# R35 GTR Coated - What do I need?



## Markys (Jan 4, 2020)

I have a new to me GT-R which I believe has been coated, the paint work is A1 and the car was part of a collection and well looked after. I have a karcher and want to have an easy and regular 'ish washing routine, I am a traditional one bucket and sponge kind of person but I know this is not a fitting for such a car and to keep it in the condition its presently in, what products do I need to be looking at from wash mitts to wheel brushes to snow foams ect?


----------



## SKNAM (Nov 30, 2018)

I use Zymol products, Autobathe for the wash , cleaner and wax for the wheels, and HD Cleanse the car every 6 months (this is a liquid clay). Then use a very high quality wax/glaze like Concours and you are done. The finish and durability is exceptional with just 2 or 3 washes needed a month. 2 buckets with grit guards is useful to keep grit off sponge or wash mitt. I use washmitt and horse hair brush for the wheels (any decent brand will do really) and either washmitt or Zymol sponge for car. With Autobathe after you have waxed the car well you won't really need snow foam for the body, but might for wheels, wheelarches etc, or if really bad and need to get deep grime off perhaps a traffic film remover.

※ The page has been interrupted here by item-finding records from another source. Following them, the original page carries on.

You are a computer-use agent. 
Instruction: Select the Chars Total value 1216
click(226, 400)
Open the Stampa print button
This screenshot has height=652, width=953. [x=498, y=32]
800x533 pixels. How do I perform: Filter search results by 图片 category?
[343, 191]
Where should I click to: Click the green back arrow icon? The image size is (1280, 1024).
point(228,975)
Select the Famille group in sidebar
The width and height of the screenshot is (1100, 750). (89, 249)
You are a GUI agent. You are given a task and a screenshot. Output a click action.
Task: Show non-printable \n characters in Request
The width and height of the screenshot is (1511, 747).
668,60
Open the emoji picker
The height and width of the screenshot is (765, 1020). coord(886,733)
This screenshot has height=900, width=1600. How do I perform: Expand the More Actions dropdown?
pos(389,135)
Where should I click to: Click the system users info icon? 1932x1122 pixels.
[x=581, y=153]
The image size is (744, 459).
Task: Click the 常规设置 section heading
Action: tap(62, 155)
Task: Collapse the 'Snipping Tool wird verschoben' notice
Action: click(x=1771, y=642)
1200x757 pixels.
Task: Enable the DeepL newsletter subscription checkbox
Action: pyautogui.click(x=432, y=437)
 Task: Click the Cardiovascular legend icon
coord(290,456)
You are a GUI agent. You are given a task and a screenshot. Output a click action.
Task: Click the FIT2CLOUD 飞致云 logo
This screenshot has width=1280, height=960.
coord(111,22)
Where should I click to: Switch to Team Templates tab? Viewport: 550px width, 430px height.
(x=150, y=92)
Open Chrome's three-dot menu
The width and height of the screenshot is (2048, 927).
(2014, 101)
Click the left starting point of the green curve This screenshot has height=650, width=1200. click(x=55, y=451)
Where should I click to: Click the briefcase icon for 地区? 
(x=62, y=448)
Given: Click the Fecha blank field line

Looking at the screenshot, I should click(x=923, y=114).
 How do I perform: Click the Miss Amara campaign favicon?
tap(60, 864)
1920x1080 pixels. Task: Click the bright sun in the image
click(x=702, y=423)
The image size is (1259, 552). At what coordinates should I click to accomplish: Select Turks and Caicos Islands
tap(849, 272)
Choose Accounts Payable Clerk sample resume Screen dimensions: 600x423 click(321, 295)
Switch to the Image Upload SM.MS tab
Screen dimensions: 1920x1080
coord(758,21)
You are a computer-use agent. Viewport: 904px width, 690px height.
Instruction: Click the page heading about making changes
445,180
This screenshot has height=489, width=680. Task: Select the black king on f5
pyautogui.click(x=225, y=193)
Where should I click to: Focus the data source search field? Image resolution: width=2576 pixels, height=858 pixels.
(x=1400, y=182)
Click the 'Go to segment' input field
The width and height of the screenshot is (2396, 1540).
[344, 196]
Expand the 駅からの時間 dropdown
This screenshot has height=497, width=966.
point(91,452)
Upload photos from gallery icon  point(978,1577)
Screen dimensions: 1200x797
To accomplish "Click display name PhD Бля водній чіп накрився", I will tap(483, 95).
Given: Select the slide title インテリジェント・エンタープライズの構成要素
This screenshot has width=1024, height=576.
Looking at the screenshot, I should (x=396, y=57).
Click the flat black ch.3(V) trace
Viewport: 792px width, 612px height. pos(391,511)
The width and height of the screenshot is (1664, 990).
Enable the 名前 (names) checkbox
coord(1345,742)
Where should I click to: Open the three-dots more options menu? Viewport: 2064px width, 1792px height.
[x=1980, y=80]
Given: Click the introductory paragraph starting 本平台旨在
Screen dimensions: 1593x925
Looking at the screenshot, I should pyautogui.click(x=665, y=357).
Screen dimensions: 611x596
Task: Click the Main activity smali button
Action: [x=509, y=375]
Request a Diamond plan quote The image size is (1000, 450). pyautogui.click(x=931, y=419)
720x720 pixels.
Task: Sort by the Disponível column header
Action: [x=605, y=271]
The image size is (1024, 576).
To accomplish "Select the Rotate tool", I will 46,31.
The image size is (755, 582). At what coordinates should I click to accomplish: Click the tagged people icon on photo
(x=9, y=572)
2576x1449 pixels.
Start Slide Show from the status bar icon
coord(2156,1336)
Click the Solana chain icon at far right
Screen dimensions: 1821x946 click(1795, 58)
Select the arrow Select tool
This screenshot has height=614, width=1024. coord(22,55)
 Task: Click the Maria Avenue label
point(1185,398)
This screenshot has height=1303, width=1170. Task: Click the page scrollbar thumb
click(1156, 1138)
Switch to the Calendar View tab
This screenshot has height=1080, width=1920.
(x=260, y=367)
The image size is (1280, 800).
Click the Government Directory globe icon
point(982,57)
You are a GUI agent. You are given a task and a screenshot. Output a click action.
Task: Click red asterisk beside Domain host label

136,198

Best advice is to use quality products and learn best way to use them via YouTube etc vids.


----------



## gtrintoon (Nov 16, 2014)

I have always found Meguiars products very good, they range from car shampoo right through to all your polishes and waxes. They also have a video channel on YouTube which they take you through each step of the car detailing process starting from basic washing through to full detail so you can watch what you need depending on how detailed you want to go. Well worth a watch IMO.


----------